Flashes in the Dark explores one of the least known aspects of Cold War military history: the secret aerial missions carried out in Argentina by the United States Air Force. Drawing on over twenty years of research across archives, photographs, and eyewitness accounts, the book reveals how, under the guise of meteorological and scientific work, the USAF conducted operations on Argentine soil and in its airspace--often without the knowledge of local authorities.
The study traces these activities to the birth of the USAF in 1947 and the creation of its Air Force Office of Atomic Energy (AFOAT-1), responsible for detecting foreign nuclear tests through the Atomic Energy Detection System (AEDS). This organisation--later the Air Force Technical Applications Center (AFTAC)--achieved its first major success in identifying the Soviet Union's secret atomic test of 1949.

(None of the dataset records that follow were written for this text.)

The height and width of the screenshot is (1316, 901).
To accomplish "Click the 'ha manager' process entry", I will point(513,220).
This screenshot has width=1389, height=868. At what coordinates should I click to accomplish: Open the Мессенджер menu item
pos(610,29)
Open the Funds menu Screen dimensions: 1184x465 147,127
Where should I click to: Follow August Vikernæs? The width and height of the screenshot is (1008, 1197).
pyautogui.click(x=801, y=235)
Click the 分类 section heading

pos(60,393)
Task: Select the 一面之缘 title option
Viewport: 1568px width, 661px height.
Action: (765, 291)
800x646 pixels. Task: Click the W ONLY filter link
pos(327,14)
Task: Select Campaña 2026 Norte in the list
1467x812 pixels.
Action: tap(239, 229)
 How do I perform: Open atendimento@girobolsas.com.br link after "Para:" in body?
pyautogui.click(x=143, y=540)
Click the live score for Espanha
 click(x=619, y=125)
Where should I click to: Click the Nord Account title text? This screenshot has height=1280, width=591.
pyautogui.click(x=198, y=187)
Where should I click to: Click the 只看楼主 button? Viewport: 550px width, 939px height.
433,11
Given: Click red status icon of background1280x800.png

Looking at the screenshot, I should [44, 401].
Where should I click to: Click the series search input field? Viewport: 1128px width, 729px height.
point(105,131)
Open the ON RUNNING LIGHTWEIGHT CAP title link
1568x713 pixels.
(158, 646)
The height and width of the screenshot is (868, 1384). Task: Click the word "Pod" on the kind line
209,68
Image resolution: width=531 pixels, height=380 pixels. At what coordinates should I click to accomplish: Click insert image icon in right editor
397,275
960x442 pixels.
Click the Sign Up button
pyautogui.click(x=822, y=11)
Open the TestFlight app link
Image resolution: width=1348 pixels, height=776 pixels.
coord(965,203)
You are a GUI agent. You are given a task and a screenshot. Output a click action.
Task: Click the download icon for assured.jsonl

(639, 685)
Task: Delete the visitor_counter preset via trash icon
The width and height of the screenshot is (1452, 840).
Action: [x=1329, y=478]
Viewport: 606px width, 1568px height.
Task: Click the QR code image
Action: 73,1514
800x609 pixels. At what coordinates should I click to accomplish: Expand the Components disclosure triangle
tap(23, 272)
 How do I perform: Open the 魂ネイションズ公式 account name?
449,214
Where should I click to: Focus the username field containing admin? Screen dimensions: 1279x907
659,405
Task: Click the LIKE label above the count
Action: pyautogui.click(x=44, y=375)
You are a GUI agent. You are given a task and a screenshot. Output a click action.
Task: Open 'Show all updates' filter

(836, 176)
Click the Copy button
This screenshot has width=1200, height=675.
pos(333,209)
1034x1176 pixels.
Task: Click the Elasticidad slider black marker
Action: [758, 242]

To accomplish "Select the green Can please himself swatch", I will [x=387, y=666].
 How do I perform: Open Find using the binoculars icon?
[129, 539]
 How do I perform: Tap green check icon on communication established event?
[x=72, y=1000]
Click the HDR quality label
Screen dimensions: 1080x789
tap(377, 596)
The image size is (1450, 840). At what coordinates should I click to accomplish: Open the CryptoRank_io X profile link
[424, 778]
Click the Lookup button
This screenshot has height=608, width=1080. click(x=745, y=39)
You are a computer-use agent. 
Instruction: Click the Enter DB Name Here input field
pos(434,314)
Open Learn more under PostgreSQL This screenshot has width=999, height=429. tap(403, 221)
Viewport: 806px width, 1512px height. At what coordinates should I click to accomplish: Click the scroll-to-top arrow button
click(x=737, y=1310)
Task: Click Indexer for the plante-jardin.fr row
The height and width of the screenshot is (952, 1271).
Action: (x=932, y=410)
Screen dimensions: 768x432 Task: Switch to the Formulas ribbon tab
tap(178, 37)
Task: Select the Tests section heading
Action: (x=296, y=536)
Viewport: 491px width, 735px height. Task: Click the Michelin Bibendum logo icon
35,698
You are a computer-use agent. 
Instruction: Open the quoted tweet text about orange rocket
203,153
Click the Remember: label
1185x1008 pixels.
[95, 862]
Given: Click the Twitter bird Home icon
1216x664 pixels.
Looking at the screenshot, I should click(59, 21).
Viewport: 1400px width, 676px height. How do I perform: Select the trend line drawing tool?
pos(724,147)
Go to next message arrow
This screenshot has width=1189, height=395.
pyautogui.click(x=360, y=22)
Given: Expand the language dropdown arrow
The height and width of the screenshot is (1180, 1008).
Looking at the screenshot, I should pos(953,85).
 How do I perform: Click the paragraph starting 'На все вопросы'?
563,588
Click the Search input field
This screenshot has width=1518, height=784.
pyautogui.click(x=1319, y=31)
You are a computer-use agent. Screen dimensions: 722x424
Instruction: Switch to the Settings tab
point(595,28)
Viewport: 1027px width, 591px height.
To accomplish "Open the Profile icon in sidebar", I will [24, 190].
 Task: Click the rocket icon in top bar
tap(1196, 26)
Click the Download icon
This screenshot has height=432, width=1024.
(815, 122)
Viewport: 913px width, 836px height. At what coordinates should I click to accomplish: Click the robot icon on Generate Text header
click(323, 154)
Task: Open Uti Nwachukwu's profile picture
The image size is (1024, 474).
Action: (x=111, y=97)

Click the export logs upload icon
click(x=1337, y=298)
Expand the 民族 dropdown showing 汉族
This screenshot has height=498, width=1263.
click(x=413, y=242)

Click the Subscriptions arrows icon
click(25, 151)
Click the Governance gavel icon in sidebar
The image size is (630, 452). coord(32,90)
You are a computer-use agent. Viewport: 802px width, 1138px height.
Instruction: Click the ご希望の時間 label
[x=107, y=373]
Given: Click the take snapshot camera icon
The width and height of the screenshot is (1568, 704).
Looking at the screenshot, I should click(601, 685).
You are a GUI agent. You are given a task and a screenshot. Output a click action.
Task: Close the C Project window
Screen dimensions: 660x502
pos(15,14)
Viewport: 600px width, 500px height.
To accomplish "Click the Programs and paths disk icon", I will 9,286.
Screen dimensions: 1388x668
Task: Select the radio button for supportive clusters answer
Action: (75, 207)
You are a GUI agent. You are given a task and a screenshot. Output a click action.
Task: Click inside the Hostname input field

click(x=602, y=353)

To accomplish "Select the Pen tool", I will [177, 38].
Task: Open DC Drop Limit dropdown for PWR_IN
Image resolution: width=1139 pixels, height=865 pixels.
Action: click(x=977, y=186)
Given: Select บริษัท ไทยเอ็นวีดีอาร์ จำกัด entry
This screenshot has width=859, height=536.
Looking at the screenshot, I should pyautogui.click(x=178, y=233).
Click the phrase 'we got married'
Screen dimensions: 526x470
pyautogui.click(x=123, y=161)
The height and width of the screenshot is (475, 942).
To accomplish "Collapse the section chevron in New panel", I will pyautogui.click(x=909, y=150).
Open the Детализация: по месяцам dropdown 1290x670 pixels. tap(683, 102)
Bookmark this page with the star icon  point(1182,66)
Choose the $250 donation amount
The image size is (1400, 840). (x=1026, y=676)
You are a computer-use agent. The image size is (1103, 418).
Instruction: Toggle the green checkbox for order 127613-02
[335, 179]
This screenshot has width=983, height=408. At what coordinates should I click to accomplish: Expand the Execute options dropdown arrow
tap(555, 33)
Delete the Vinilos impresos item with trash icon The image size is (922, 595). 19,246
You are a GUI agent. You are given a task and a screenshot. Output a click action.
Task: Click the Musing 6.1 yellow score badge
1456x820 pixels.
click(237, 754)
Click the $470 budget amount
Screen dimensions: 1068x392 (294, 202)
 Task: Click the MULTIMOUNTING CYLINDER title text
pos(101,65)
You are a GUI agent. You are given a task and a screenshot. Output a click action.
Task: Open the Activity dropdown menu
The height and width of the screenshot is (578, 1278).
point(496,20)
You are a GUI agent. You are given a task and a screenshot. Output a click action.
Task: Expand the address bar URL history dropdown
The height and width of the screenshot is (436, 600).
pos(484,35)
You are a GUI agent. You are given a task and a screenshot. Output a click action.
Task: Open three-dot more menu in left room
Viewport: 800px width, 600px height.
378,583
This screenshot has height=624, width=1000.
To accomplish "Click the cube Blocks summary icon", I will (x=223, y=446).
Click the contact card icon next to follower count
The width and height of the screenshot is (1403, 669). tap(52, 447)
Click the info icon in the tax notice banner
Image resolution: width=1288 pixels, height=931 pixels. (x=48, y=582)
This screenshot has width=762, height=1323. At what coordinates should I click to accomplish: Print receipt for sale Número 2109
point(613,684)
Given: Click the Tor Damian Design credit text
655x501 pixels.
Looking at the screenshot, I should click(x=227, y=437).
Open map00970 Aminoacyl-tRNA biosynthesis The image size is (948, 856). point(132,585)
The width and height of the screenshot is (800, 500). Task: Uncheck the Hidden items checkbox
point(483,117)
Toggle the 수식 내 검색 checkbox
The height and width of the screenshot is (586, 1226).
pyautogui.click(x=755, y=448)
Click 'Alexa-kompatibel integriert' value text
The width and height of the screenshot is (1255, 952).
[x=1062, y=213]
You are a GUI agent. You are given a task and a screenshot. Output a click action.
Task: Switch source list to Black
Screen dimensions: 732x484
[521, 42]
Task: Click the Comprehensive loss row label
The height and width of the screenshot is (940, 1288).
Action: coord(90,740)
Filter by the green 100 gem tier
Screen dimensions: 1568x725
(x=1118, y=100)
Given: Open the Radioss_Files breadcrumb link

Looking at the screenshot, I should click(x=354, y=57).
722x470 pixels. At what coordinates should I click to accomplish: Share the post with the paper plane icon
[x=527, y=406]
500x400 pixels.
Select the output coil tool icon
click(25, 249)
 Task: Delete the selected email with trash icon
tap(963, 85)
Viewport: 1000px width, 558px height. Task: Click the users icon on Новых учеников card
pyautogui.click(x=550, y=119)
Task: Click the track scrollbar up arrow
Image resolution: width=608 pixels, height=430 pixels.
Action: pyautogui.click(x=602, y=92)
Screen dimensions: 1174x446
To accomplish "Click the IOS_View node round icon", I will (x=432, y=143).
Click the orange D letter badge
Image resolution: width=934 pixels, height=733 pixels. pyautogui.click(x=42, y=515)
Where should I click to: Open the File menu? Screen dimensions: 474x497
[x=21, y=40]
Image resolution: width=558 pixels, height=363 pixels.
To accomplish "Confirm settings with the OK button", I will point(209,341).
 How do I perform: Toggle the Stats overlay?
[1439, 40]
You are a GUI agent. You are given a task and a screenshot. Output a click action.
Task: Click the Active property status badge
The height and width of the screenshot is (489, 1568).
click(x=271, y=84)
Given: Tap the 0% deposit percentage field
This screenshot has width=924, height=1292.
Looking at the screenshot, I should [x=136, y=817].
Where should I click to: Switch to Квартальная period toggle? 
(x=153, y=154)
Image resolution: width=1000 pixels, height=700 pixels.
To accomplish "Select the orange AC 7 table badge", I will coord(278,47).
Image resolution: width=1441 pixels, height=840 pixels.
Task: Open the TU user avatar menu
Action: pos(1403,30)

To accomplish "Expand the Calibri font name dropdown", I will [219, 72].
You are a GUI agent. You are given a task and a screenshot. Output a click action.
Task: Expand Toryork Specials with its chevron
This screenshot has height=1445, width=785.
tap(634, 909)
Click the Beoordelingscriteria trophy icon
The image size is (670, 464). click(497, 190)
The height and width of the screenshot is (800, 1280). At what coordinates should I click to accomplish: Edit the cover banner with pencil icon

Using aircraft such as the Douglas C-47, C-54, and WB-29, US operations expanded globally, including from Argentina, where missions sought uranium deposits and monitored local nuclear experiments. Conducted under the highest security classifications, these flights left virtually no official trace, even within the Argentine Air Force.
By assembling scattered evidence and newly unearthed documents, Flashes in the Dark lifts the veil on decades of concealed US military activity in Latin America and offers a foundation for future research into the region's Cold War intelligence landscape.